▶
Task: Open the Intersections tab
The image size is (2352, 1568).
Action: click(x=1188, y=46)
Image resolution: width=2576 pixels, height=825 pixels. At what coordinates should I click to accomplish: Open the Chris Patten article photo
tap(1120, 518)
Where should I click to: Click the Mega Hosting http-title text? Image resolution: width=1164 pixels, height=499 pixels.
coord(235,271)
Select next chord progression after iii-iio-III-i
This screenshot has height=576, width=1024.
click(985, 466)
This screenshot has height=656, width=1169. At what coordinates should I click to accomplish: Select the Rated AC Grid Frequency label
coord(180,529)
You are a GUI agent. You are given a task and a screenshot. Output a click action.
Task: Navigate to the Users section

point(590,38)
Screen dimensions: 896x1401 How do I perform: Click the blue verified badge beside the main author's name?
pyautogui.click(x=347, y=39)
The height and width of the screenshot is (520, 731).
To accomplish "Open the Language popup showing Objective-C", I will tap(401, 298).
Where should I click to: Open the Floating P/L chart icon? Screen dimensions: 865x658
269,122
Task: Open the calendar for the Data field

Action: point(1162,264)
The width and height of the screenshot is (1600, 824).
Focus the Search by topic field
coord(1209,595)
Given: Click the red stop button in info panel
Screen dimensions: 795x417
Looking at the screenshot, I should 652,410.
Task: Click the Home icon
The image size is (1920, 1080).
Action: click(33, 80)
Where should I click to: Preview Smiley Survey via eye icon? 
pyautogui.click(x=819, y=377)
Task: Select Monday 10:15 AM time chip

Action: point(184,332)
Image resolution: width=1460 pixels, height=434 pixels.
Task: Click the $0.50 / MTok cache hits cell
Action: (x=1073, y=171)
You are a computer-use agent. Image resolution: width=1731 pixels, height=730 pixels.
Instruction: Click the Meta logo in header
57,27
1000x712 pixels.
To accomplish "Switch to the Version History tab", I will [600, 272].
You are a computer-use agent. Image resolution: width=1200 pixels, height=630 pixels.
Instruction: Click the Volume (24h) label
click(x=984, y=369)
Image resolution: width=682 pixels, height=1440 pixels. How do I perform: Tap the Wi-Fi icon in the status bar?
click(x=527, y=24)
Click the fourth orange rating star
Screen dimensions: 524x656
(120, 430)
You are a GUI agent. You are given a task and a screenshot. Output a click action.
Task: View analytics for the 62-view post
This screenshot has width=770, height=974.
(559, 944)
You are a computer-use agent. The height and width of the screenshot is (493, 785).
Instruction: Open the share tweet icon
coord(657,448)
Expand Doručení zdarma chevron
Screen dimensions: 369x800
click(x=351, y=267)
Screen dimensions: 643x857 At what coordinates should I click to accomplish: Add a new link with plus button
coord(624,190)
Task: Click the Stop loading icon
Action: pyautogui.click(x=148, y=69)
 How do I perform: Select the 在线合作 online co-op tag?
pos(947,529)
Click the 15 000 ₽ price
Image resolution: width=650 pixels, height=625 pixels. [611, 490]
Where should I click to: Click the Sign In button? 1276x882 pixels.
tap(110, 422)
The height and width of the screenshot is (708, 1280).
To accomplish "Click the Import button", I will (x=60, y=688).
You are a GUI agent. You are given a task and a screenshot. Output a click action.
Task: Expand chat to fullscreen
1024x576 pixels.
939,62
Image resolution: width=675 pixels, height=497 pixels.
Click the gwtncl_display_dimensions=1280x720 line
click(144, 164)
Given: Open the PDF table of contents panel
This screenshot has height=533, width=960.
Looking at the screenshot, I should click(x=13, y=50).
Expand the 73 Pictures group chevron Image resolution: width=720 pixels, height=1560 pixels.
◀
WRITTEN TASK
Copy every item above word for word, keeping each line in its original order.

OUTPUT
Task: Open the Intersections tab
The image size is (2352, 1568).
Action: click(x=1188, y=46)
Image resolution: width=2576 pixels, height=825 pixels. At what coordinates should I click to accomplish: Open the Chris Patten article photo
tap(1120, 518)
Where should I click to: Click the Mega Hosting http-title text? Image resolution: width=1164 pixels, height=499 pixels.
coord(235,271)
Select next chord progression after iii-iio-III-i
This screenshot has height=576, width=1024.
click(985, 466)
This screenshot has height=656, width=1169. At what coordinates should I click to accomplish: Select the Rated AC Grid Frequency label
coord(180,529)
You are a GUI agent. You are given a task and a screenshot. Output a click action.
Task: Navigate to the Users section

point(590,38)
Screen dimensions: 896x1401 How do I perform: Click the blue verified badge beside the main author's name?
pyautogui.click(x=347, y=39)
The height and width of the screenshot is (520, 731).
To accomplish "Open the Language popup showing Objective-C", I will tap(401, 298).
Where should I click to: Open the Floating P/L chart icon? Screen dimensions: 865x658
269,122
Task: Open the calendar for the Data field

Action: point(1162,264)
The width and height of the screenshot is (1600, 824).
Focus the Search by topic field
coord(1209,595)
Given: Click the red stop button in info panel
Screen dimensions: 795x417
Looking at the screenshot, I should 652,410.
Task: Click the Home icon
The image size is (1920, 1080).
Action: click(33, 80)
Where should I click to: Preview Smiley Survey via eye icon? 
pyautogui.click(x=819, y=377)
Task: Select Monday 10:15 AM time chip

Action: point(184,332)
Image resolution: width=1460 pixels, height=434 pixels.
Task: Click the $0.50 / MTok cache hits cell
Action: (x=1073, y=171)
You are a computer-use agent. Image resolution: width=1731 pixels, height=730 pixels.
Instruction: Click the Meta logo in header
57,27
1000x712 pixels.
To accomplish "Switch to the Version History tab", I will [600, 272].
You are a computer-use agent. Image resolution: width=1200 pixels, height=630 pixels.
Instruction: Click the Volume (24h) label
click(x=984, y=369)
Image resolution: width=682 pixels, height=1440 pixels. How do I perform: Tap the Wi-Fi icon in the status bar?
click(x=527, y=24)
Click the fourth orange rating star
Screen dimensions: 524x656
(120, 430)
You are a GUI agent. You are given a task and a screenshot. Output a click action.
Task: View analytics for the 62-view post
This screenshot has width=770, height=974.
(559, 944)
You are a computer-use agent. The height and width of the screenshot is (493, 785).
Instruction: Open the share tweet icon
coord(657,448)
Expand Doručení zdarma chevron
Screen dimensions: 369x800
click(x=351, y=267)
Screen dimensions: 643x857 At what coordinates should I click to accomplish: Add a new link with plus button
coord(624,190)
Task: Click the Stop loading icon
Action: pyautogui.click(x=148, y=69)
 How do I perform: Select the 在线合作 online co-op tag?
pos(947,529)
Click the 15 000 ₽ price
Image resolution: width=650 pixels, height=625 pixels. [611, 490]
Where should I click to: Click the Sign In button? 1276x882 pixels.
tap(110, 422)
The height and width of the screenshot is (708, 1280).
To accomplish "Click the Import button", I will (x=60, y=688).
You are a GUI agent. You are given a task and a screenshot. Output a click action.
Task: Expand chat to fullscreen
1024x576 pixels.
939,62
Image resolution: width=675 pixels, height=497 pixels.
Click the gwtncl_display_dimensions=1280x720 line
click(144, 164)
Given: Open the PDF table of contents panel
This screenshot has height=533, width=960.
Looking at the screenshot, I should click(x=13, y=50).
Expand the 73 Pictures group chevron Image resolution: width=720 pixels, height=1560 pixels.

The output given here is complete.